Autocritiquing Occupy Wall Street: The Difference Between Broke and Poor

ows-autocritique:

The Wall Street Journal has a fun little interactive feature that tells you what “percent” you are based on income, i.e whether you should be dragged through the streets by your silk pantaloons or feast on the champagne-infused flesh of the rich. A friend of mine posted the link on Facebook with the comment: “I’m in the bottom 1%. I <3 grad school.”

I clicked through and was reminded why the “we are the 99%” rhetoric bothers me so much. The feature ostensibly seeks to highlight the very real class differences that exist within Occupy Wall Street’s 99% movement, but does so using the same flawed methodology by which that opaque number was reached in the first place. Users are asked to simply plug in their income, and their “percent” is calculated with no consideration for the other variables that contribute to class such as education, health, housing, type of work, and degree of self determination. 

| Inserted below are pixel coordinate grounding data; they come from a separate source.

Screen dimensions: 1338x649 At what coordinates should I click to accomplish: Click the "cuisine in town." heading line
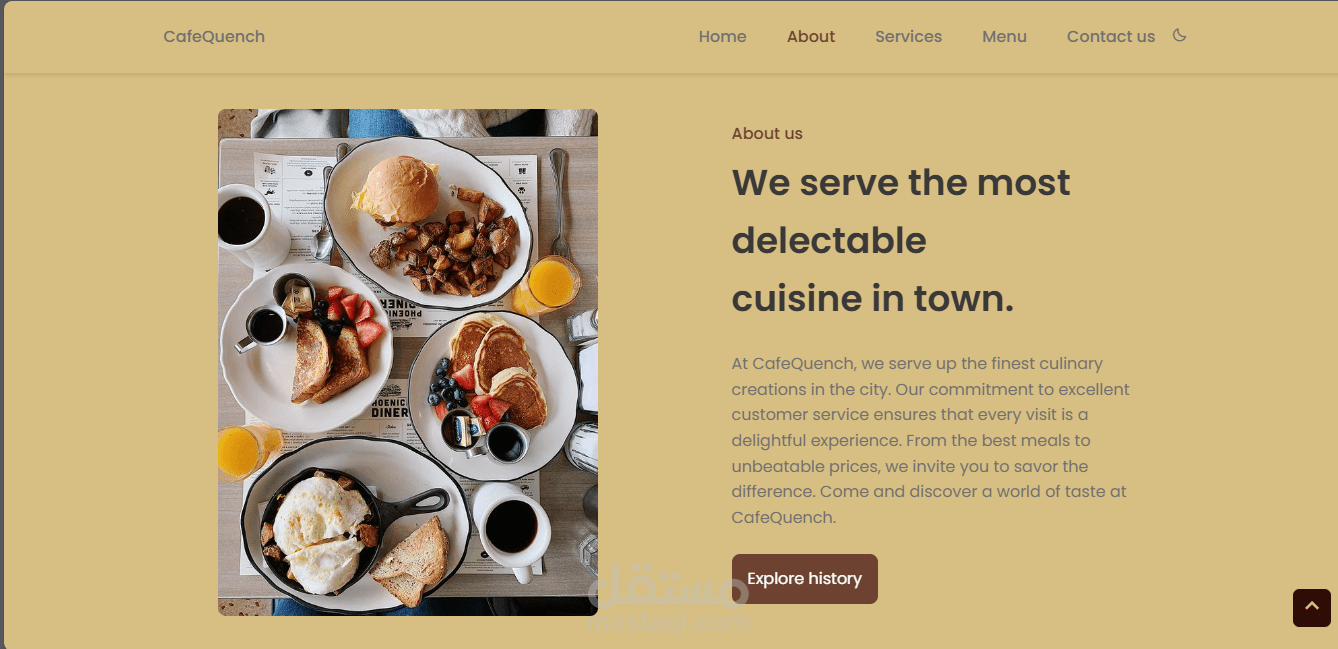click(x=873, y=299)
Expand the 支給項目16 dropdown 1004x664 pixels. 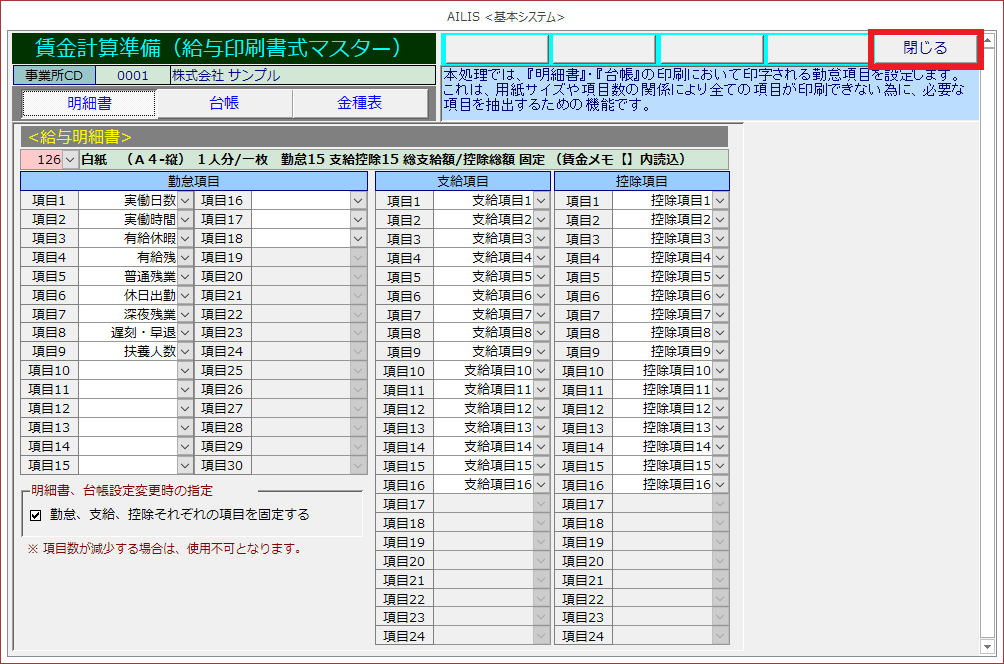coord(541,484)
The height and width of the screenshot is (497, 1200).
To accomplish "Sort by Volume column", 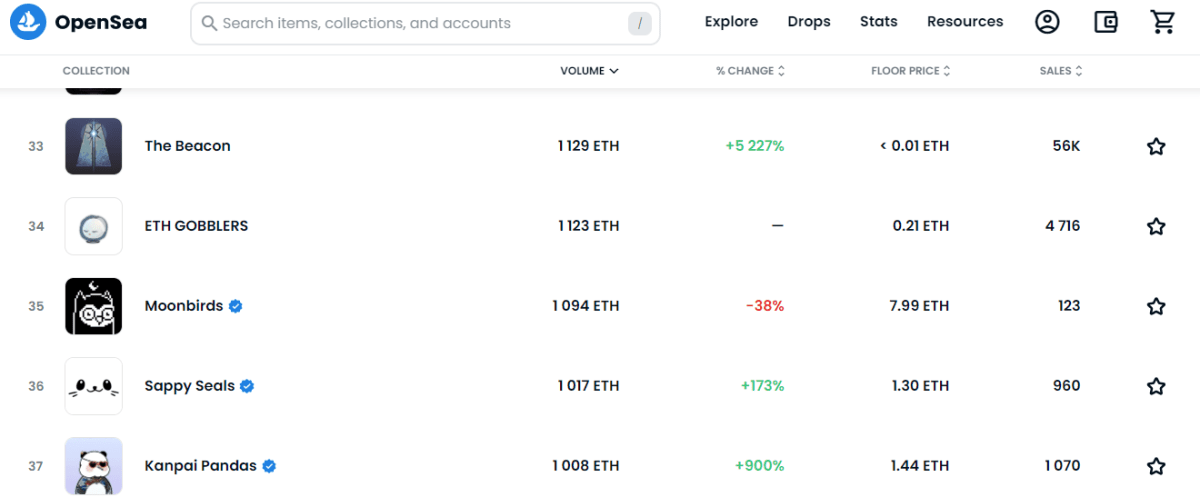I will coord(589,71).
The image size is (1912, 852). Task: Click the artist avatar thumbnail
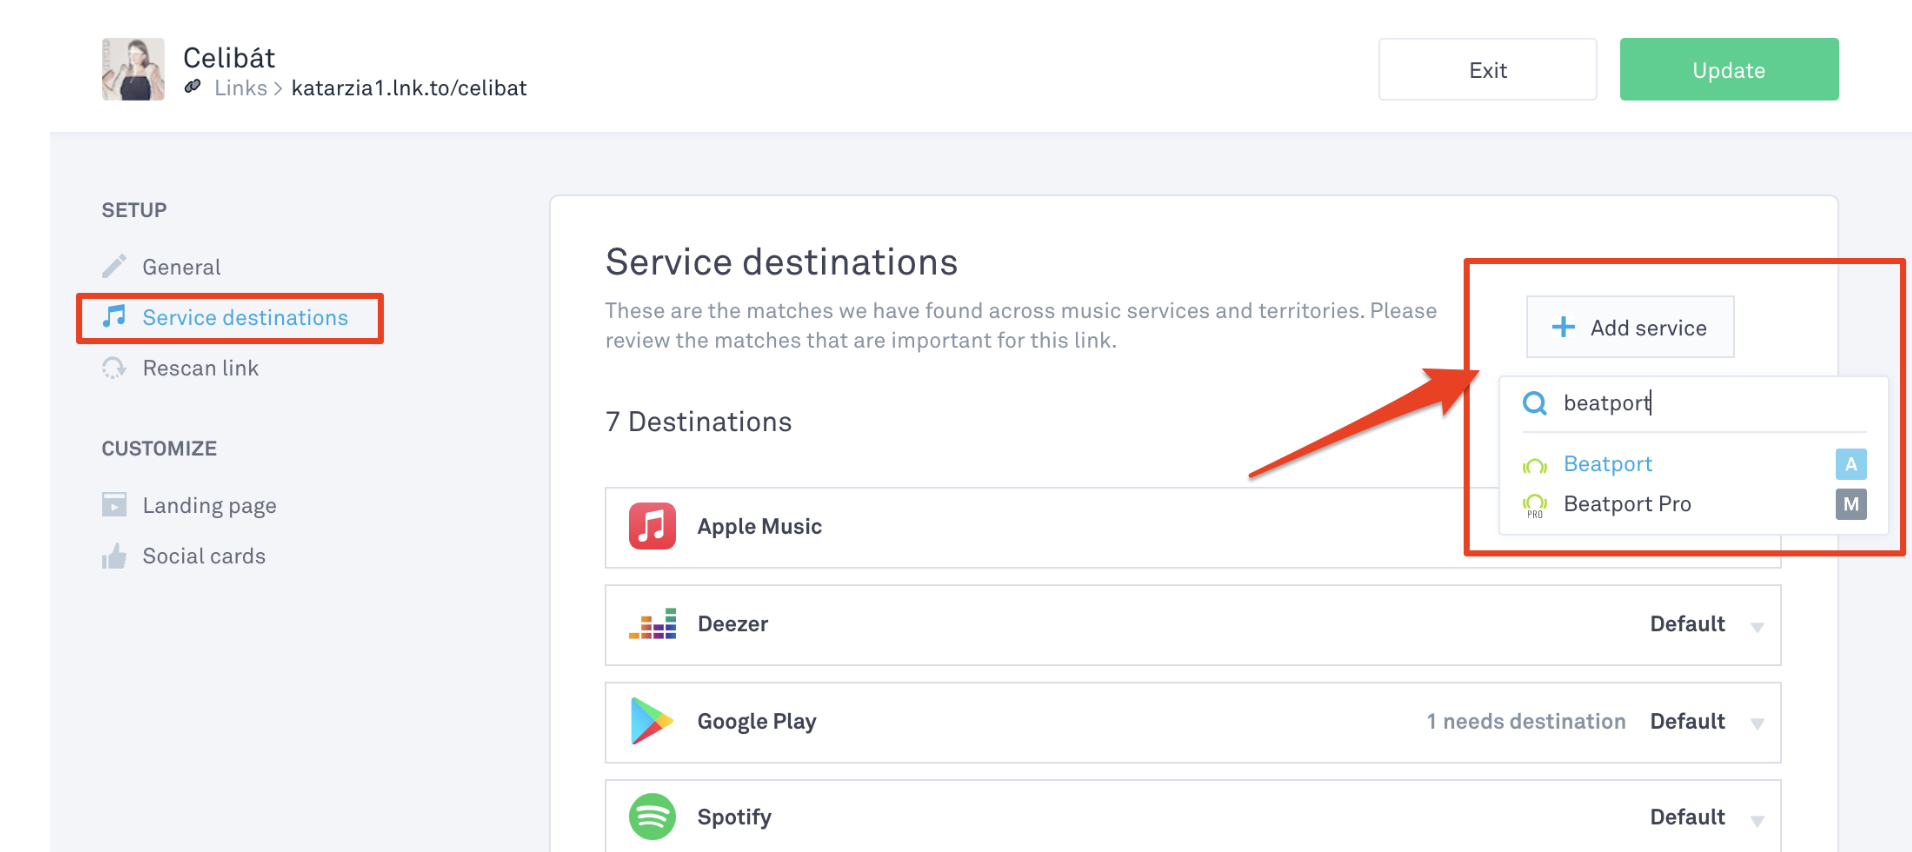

As a result, someone like myself, a single, white, college-educated woman with a supportive family and a passport who chooses to work in a creative field, can be classified in the bottom 10%, while a single parent with several dependents, no health insurance and making slightly more is considered middle class. Moreover, the data used in these calculations is based on tax filings and excludes the poorest sections of society, including illegal immigrants, who, if they were taken into account, would make us all richer by comparison. Despite the current economic downturn, being white, healthy and educated means upward mobility is within your reach, and automatically places you on top, regardless of your actual income. If you are white, healthy, educated and don’t have money, you are broke, not poor.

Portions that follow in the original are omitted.